Kwok M. Ho| Graeme Hart| David Austin| Mike Hunter| John Botha| Shaila Chavan
Original
Volume 37, Issue 6 / June , 2011

Pages 981 - 989

Abstract

Purpose

It is uncertain whether smoking has an independent dose-related adverse effect on mortality in critically ill patients. This study assessed whether the intensity of smoking history, measured in pack-years, has a dose-related effect on mortality in critically ill patients.

Methods

In this multicentre cohort study data were collected from six tertiary intensive care units (ICU) in Australia and New Zealand.

Results

Of the 8,962 patients considered in the study, data on patients’ smoking status and smoking history were available from 5,063 and 2,865 patients, respectively. Male gender, and chronic respiratory, liver and cardiovascular diseases were over-represented among smokers compared to non-smokers.
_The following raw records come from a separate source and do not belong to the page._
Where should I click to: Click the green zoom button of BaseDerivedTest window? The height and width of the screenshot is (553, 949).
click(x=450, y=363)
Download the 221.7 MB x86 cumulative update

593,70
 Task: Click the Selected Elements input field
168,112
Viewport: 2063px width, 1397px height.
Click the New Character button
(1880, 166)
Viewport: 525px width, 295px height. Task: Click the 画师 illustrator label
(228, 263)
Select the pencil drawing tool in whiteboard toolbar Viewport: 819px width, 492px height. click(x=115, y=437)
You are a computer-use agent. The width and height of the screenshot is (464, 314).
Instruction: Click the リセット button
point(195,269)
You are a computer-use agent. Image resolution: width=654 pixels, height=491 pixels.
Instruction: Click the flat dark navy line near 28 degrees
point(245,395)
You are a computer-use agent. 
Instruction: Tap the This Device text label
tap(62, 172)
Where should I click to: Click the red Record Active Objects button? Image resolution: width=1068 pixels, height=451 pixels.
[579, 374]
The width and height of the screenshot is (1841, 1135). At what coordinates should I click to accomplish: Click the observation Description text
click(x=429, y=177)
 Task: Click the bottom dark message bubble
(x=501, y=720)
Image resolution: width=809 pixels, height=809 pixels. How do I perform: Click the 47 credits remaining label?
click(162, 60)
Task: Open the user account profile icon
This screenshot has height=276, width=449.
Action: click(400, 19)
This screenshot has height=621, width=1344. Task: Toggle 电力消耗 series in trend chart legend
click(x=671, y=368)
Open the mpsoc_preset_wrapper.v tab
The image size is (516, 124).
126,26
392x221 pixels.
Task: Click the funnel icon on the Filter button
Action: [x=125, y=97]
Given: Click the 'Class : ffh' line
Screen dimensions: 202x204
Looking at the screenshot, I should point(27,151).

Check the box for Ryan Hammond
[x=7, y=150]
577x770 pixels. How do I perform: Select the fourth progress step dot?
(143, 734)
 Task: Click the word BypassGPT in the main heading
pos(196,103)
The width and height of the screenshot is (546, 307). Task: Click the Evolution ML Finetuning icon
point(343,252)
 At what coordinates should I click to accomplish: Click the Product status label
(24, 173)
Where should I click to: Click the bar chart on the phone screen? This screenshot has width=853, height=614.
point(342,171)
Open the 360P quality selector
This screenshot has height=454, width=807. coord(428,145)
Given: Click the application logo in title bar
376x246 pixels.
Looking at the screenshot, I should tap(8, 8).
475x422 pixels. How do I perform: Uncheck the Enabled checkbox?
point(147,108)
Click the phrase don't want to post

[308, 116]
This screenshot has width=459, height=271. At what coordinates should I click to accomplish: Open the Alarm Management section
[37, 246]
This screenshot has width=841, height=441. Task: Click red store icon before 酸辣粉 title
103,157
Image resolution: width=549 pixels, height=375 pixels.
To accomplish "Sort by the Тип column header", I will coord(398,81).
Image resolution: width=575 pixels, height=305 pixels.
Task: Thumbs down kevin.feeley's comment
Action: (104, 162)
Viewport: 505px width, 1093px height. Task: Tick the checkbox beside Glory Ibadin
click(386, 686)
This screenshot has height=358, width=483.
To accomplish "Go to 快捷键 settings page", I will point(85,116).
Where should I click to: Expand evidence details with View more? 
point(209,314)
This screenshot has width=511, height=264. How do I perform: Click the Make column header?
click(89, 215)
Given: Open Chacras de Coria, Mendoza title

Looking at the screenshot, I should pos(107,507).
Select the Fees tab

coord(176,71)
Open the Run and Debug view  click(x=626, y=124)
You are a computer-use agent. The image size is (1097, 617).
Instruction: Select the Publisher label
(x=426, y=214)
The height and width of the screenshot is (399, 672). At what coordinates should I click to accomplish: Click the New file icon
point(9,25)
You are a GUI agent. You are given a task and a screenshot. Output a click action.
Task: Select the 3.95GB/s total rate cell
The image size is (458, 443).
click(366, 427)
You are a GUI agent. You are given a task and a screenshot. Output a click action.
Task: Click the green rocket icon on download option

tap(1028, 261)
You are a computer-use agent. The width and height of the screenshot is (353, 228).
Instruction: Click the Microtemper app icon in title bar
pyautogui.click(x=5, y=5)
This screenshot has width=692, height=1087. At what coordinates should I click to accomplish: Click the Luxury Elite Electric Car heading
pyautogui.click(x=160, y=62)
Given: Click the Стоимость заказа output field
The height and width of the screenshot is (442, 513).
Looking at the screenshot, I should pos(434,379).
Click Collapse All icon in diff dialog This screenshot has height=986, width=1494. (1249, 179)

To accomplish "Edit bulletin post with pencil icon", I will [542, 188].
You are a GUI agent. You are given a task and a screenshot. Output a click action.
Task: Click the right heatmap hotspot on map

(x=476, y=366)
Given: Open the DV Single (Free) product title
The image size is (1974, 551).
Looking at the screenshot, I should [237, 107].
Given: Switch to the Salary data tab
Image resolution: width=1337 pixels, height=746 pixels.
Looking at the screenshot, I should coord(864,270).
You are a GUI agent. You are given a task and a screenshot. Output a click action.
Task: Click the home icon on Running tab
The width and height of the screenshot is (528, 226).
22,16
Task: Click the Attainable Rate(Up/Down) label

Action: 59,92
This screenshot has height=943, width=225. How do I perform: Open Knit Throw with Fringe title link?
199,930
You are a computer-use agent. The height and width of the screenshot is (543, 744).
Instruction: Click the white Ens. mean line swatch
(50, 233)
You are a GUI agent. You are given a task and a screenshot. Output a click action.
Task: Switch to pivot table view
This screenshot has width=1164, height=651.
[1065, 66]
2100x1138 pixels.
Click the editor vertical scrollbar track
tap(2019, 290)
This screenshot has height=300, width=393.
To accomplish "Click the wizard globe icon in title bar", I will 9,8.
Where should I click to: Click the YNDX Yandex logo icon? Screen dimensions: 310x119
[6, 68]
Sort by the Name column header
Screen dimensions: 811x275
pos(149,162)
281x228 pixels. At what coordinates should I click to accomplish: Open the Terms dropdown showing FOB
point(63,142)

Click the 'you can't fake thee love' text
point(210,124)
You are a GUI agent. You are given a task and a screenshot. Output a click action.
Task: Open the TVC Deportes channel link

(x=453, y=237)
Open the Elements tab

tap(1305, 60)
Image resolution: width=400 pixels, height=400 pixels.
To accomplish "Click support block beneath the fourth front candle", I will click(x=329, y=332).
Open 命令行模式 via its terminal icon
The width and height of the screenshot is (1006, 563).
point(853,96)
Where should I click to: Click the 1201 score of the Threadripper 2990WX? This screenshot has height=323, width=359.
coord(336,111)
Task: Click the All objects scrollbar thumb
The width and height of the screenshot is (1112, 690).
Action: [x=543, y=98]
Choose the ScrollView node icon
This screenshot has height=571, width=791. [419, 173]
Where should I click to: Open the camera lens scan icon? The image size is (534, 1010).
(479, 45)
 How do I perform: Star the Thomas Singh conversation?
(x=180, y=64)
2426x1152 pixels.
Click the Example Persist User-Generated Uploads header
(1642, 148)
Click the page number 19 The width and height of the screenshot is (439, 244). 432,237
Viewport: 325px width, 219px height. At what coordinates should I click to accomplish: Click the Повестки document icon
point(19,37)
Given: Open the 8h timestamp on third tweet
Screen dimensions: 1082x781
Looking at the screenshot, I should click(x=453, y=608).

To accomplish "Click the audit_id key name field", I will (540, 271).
Smokers had a higher risk of requiring mechanical ventilation and dying in hospital than non-smokers (10.7% vs. 6.7%, p = 0.001), particularly after emergency admission. Smokers also had a longer ICU stay than non-smokers (mean 3.2 days, interquartile range 0.8–3.2 vs. 2.8 days, interquartile range 0.8–2.9; p = 0.024). After adjusting for age, gender, elective surgical admission, severity of acute illness, and severe chronic illnesses, the intensity of smoking history remained significantly associated with the risk of dying in hospital. This was in a relatively linear fashion (odds ratio 1.08 per 10 pack-years increment, 95% confidence interval 1.02–1.15; p = 0.02). Further grouping of smokers into active smokers and ex-smokers, or including patients with unknown smoking status in the sensitivity analyses did not change the association between the intensity of smoking history and mortality.

Conclusions

Smoking has a dose-related adverse effect on mortality of critically ill patients after adjusting for other confounders.